The introduction and part I, which take almost a third of the book, give clear and readable overview of the content, structure, and implementation of WordNet, of what is in WordNet and what is not; these chapters are meant to replace Five papers on WordNet (can be reached through http://www.cogsci.princeton.edu/~wn/, then click on "Publications"), which by now are partially outdated. However, I did not throw out my copy of the Five papers; they give more detail and interesting discussions not found in the book. Chapter 16 provides a useful complement; it includes a an excellent overview of WordNet relations (with examples and statistics) and describes possible extensions of content and structure.

Part II, about 15% of the book, describes "extensions, enhancements, and new perspectives on WordNet", with chapters on the automatic discovery of lexical and semantic relations through analysis of text, on the inclusion of information on the syntactic patterns in which verbs occur, and on formal mathematical analysis of the WordNet structure.

Part III, about half the book, deals with representative applications of WordNet, from creating a "semantic concordance" (a text corpus in which words are tagged with their proper sense), to automated word sense disambiguation, to information retrieval, to conceptual modeling. These are good examples of pure knowledge-based approaches and of approaches where statistical processing is informed by knowledge from WordNet.

As one might expect, the papers in this collection (which are reviewed individually below), are of varying quality; Chapters 5, 12, and 16 stand out. Many of the authors pay insufficient heed to the simple principle that the reader needs to understand the overall purpose of work being discussed in order to best assimilate the detail. Repeatedly, one finds small differences in performance discussed as if they meant something, when it is clear that they are not statistically significant (or at least it is not shown that they are), a problem that afflicts much of information retrieval and related research. The application papers demonstrate the many uses of WordNet, but also make a number of suggestions for expanding the types of information included in WordNet to make it even more useful.

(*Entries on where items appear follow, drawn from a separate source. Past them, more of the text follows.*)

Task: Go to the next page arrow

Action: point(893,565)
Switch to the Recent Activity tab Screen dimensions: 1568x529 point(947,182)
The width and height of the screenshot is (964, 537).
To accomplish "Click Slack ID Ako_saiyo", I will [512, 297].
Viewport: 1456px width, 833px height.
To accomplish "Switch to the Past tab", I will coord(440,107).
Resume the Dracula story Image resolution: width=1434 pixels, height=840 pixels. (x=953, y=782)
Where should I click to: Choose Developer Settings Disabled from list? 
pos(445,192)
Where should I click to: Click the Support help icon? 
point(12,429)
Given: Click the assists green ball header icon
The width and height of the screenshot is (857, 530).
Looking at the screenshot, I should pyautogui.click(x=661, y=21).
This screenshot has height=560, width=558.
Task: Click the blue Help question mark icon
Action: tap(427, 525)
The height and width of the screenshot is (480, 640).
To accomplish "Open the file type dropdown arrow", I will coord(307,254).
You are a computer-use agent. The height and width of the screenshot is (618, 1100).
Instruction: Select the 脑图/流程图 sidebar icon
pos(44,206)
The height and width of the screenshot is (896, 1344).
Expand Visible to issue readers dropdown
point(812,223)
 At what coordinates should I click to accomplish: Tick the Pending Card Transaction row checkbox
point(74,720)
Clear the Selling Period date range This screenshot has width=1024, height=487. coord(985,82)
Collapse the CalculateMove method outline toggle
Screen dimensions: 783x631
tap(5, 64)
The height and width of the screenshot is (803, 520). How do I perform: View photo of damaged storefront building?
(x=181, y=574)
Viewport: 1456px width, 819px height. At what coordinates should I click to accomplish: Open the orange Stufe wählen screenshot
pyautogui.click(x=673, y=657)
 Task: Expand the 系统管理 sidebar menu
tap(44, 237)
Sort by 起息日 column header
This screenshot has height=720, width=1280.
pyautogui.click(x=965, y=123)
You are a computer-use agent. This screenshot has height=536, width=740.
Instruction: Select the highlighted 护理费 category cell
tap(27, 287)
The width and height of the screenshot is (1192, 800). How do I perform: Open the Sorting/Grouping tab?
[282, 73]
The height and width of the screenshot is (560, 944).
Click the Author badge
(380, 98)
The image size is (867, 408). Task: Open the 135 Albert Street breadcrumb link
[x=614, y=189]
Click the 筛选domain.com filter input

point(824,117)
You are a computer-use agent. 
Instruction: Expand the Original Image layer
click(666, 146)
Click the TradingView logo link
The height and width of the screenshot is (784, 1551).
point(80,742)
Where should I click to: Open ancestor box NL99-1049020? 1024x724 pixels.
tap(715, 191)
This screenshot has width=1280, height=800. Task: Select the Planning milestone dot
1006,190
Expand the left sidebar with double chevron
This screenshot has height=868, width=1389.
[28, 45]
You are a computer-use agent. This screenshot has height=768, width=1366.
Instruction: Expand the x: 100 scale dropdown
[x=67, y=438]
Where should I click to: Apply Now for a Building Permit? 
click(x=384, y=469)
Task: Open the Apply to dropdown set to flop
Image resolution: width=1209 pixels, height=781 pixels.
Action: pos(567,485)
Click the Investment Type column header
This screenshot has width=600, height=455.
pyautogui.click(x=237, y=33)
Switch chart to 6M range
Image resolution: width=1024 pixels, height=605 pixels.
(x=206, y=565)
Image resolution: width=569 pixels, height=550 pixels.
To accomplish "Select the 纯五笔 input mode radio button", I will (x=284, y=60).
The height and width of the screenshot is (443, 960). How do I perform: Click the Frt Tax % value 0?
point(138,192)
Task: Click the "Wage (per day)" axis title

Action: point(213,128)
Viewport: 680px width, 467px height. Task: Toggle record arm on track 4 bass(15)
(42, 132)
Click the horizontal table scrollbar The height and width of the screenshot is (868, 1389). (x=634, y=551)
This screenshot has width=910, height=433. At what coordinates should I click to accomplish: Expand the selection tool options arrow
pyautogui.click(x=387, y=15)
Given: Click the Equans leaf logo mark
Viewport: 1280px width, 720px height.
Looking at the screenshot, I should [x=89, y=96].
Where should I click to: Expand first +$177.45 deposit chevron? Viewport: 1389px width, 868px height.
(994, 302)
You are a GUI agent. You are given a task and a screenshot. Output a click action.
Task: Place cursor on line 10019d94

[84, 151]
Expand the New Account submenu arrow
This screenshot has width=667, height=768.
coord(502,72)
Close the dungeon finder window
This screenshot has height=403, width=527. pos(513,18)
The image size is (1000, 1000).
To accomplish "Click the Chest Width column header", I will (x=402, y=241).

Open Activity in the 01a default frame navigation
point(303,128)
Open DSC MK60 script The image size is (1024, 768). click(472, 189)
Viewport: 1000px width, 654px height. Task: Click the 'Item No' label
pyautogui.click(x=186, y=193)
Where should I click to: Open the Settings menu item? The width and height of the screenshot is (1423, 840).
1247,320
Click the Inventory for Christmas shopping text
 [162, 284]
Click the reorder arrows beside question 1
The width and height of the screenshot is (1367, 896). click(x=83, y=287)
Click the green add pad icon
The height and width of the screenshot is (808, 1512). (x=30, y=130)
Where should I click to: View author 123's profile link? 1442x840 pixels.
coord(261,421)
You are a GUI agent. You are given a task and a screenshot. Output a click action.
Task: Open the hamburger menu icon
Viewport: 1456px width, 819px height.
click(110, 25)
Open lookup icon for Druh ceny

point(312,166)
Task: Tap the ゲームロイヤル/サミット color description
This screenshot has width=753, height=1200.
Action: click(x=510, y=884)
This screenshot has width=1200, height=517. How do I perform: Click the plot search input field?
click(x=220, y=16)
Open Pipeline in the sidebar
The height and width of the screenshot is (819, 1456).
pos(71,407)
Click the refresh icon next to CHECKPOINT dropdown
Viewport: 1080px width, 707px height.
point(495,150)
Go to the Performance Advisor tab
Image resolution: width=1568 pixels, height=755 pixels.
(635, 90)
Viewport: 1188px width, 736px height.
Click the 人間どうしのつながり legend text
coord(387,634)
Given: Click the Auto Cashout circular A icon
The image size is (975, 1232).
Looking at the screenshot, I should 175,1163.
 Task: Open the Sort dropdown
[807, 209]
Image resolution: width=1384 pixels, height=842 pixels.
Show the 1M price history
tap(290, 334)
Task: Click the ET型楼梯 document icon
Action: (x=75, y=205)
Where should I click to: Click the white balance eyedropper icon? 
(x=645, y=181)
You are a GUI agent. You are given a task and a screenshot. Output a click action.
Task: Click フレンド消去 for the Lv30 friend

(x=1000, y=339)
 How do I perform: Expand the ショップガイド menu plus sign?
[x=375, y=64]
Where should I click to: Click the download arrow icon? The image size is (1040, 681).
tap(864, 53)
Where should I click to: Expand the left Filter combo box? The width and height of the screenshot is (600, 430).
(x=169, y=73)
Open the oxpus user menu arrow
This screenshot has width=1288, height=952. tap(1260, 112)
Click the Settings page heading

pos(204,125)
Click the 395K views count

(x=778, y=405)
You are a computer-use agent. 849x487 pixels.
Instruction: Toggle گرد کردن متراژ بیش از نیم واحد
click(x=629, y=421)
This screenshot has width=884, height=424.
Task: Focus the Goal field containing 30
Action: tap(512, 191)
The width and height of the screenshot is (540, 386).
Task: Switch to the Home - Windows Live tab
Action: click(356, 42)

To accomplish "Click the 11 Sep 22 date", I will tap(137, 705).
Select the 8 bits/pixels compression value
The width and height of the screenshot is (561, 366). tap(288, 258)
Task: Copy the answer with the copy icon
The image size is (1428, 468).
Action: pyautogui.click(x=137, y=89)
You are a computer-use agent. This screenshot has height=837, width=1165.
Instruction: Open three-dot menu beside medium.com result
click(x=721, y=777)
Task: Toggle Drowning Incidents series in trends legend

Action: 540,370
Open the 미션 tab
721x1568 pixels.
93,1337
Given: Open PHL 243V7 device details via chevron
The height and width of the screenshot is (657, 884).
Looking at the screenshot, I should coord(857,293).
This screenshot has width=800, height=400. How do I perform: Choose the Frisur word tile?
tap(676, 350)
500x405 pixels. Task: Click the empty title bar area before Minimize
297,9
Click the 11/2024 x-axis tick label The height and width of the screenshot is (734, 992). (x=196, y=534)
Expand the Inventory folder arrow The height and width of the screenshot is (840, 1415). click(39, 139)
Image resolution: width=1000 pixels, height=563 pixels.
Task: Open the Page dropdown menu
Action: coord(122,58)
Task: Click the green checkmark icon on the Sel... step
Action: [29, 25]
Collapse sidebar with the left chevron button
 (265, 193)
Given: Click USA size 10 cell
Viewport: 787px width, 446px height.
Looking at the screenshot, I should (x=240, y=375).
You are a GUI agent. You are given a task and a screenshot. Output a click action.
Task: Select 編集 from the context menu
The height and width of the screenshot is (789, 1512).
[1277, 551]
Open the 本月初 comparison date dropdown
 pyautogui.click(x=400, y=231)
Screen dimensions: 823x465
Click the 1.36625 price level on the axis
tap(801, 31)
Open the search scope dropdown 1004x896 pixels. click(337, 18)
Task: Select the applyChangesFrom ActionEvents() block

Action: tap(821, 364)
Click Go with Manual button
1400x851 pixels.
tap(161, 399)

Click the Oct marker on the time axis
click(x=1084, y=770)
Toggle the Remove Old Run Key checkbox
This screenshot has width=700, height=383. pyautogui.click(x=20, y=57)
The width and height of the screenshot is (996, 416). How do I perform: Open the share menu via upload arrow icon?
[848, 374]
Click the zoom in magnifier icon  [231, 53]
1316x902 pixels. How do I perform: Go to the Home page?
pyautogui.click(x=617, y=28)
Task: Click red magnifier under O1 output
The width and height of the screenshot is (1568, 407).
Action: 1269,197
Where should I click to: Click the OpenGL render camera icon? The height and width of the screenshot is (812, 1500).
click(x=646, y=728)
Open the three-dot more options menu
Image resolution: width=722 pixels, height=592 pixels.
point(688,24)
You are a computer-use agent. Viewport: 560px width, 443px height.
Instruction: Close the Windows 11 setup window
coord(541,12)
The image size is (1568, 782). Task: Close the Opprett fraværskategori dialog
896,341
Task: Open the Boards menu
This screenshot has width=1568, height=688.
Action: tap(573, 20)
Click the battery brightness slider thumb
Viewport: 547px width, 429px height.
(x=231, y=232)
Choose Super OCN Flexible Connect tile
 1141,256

They also uncover weaknesses in the content of WordNet by tracing performance problems to their ultimate causes.

The papers are tied together into a coherent whole, and that unity of the book is further enhanced by the presence of an index, which is often missing from such collections. One would wish the index a bit more detailed. The reader wishing for a comprehensive bibliography on WordNet can find it at http://www.cis.upenn.edu/~josephr/wn-biblio.html (and more information on WordNet can be found at http://www.cogsci.princeton.edu/~wn).

The book deals with WordNet 1.5, although WordNet 1.6 was released at just about the same time. For the papers on applications, it could not be otherwise, but the chapters describing WordNet might have been updated to include the 1.6 enhancements. One would have wished for a chapter on, or at least a prominent mention of, EuroWordNet (http://www.let.uva.nl/~ewn), a multilingual lexical database using WordNet's concept hierarchy.

It would have been useful to enforce common use at least of key terms throughout the papers. For example, the introduction says "WordNet makes the commonly accepted distinction between conceptual-semantic relations, which link concepts, and lexical relations, which link individual words [emphasis added], yet in Chapter 1 George Miller states that "the basic semantic relation in WordNet is synonymy" [emphasis added] and in Chapter 5, Marti Hearst uses the term lexical relationships to refer to both semantic relationships and lexical relationships. Priss (p. 186) confuses the issue further in the following statements: "Semantic relations, such as meronymy, synonymy, and hyponymy, are according to WordNet terminology relations that are defined among synsets. They are distinguished from lexical relations, such as antonymy, which are defined among words and not among synsets." [Emphasis added]. Synonymy is, of course, a lexical relation, and terminology relations are relations between words or between words and concepts, but not relations between concepts.

This terminological confusion is indicative of a deeper problem. The authors of WordNet vacillate somewhat between a position that stays entirely in the plane of words, and deals with conceptual relationships in terms of the relationships between words, and the position, commonly adopted in information science, of separating the conceptual plane from the terminological plane.

What follows is a chapter-by-chapter review. By necessity, this often gets into a discussion how things are done in WordNet, rather than just staying with the quality of the description per se.

Part I. The lexical database (pp. 1 - 127)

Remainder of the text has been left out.